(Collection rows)
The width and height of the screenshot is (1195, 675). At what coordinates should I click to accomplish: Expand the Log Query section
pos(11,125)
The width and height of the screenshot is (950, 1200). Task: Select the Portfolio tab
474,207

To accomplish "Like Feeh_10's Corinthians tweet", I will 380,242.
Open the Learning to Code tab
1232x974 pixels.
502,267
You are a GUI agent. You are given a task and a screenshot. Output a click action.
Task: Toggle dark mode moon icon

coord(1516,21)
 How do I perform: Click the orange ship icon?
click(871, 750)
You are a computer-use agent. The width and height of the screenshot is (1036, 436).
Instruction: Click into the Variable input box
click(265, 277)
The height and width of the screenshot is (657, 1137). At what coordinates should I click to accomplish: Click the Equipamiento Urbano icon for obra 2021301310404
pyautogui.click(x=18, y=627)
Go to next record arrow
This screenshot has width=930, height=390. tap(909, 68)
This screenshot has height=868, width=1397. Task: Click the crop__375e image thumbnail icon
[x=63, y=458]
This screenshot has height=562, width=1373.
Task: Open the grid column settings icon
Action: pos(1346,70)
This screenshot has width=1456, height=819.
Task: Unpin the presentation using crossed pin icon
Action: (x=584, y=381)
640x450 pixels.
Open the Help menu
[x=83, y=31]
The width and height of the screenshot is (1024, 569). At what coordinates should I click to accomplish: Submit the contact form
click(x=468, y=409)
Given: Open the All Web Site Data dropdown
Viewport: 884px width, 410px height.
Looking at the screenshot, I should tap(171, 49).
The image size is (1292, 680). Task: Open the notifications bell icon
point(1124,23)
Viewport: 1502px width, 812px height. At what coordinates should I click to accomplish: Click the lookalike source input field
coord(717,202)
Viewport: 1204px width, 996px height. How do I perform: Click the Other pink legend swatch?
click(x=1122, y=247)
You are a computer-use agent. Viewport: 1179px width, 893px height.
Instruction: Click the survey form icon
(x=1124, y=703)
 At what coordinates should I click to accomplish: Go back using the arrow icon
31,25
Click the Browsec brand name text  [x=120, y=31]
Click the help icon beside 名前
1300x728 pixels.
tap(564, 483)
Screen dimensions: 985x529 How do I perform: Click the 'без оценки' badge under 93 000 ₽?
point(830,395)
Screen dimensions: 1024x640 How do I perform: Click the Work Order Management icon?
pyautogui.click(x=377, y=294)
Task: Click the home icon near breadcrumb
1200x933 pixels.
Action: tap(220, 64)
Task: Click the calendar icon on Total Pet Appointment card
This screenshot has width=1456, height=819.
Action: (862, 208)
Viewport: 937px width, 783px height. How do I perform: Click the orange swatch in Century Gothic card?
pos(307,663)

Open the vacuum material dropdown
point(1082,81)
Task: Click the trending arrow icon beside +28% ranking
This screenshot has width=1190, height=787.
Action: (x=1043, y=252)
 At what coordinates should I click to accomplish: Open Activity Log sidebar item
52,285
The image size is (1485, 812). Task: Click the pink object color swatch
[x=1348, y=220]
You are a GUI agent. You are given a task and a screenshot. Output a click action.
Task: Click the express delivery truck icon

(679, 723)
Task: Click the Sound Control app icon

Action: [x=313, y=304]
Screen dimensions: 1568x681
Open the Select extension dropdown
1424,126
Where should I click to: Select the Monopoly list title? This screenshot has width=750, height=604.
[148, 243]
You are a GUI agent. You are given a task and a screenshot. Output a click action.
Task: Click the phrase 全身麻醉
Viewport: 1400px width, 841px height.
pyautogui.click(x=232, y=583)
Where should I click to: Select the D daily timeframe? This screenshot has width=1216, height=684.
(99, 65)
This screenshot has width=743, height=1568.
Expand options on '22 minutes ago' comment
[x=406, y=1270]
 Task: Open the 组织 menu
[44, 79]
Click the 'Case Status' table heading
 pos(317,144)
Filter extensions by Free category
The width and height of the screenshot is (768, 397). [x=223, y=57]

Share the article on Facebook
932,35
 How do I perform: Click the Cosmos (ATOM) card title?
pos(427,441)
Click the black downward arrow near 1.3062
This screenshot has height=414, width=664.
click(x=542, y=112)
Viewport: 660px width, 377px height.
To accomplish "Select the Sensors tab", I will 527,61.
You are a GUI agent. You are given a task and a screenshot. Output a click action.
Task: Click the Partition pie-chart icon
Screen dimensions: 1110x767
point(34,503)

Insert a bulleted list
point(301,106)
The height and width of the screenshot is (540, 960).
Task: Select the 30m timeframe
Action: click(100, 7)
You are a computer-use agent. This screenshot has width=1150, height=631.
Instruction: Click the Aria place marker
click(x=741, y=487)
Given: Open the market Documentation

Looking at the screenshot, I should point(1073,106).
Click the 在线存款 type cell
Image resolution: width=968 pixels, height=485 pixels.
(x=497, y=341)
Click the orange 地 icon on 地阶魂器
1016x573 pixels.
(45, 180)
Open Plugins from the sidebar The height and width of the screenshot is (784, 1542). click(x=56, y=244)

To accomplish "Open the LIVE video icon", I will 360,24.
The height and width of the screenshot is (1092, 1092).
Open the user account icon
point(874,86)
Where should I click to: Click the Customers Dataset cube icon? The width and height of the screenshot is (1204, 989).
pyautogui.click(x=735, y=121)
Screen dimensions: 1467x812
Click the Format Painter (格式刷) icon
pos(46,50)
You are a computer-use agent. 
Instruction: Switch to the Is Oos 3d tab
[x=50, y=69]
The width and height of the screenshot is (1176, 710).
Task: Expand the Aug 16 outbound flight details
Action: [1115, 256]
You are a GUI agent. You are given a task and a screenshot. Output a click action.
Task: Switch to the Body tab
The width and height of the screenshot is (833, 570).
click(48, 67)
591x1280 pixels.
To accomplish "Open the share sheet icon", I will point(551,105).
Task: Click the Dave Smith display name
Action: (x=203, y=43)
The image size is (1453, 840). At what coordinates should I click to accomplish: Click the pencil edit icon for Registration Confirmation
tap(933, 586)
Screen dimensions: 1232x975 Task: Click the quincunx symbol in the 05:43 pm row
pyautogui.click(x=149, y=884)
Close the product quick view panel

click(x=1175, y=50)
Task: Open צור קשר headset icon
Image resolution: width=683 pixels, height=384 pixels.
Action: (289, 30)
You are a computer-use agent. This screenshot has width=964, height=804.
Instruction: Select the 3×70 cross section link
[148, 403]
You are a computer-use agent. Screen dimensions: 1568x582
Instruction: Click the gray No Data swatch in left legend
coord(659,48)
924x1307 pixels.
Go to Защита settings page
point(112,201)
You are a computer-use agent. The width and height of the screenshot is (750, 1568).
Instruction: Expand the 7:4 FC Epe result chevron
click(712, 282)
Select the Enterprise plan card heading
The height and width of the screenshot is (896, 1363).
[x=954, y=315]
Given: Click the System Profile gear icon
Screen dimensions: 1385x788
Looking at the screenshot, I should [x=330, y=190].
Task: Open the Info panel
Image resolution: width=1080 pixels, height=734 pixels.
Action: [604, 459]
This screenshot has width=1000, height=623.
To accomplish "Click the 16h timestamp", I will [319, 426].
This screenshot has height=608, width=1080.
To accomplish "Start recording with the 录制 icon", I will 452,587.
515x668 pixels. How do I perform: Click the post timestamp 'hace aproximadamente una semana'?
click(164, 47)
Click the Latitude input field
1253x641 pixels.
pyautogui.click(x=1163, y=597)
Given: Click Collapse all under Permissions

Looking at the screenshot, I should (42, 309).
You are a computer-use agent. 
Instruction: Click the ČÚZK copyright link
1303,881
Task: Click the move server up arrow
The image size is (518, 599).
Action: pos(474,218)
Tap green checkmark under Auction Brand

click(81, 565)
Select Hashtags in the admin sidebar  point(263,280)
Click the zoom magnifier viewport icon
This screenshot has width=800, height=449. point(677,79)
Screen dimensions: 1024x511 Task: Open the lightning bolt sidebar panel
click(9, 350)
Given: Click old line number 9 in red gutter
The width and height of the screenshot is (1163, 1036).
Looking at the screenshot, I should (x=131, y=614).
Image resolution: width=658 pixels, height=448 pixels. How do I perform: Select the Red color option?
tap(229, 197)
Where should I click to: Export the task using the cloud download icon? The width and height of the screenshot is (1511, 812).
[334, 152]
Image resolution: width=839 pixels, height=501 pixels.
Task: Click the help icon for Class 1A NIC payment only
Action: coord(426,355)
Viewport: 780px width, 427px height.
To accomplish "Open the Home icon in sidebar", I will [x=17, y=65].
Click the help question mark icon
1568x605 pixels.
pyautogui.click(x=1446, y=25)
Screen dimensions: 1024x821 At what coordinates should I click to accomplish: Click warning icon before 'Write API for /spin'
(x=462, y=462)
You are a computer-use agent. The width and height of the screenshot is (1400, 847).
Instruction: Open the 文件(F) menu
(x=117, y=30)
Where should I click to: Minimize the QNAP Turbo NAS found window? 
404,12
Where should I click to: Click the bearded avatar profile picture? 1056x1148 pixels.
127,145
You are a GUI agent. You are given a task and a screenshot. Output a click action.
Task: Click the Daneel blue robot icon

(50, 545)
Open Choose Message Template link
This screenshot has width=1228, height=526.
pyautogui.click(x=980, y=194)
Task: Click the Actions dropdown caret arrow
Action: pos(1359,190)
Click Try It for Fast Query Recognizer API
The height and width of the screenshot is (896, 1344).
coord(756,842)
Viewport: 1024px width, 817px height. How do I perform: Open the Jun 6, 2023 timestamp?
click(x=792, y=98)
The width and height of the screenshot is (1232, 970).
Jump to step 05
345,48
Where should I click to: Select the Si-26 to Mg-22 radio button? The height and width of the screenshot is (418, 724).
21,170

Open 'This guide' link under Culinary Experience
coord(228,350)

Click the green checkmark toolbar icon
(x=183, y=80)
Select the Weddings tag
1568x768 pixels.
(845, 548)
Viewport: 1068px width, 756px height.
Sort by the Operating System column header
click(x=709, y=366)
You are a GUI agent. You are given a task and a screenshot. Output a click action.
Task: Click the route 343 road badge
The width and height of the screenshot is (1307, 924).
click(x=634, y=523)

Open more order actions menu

TASK
Copy the rows above without any changes, starting at the line that contains "The width and height of the screenshot is (1232, 970)." and ending at the last row, with both ends included.

TASK ANSWER
The width and height of the screenshot is (1232, 970).
Jump to step 05
345,48
Where should I click to: Select the Si-26 to Mg-22 radio button? The height and width of the screenshot is (418, 724).
21,170

Open 'This guide' link under Culinary Experience
coord(228,350)

Click the green checkmark toolbar icon
(x=183, y=80)
Select the Weddings tag
1568x768 pixels.
(845, 548)
Viewport: 1068px width, 756px height.
Sort by the Operating System column header
click(x=709, y=366)
You are a GUI agent. You are given a task and a screenshot. Output a click action.
Task: Click the route 343 road badge
The width and height of the screenshot is (1307, 924).
click(x=634, y=523)

Open more order actions menu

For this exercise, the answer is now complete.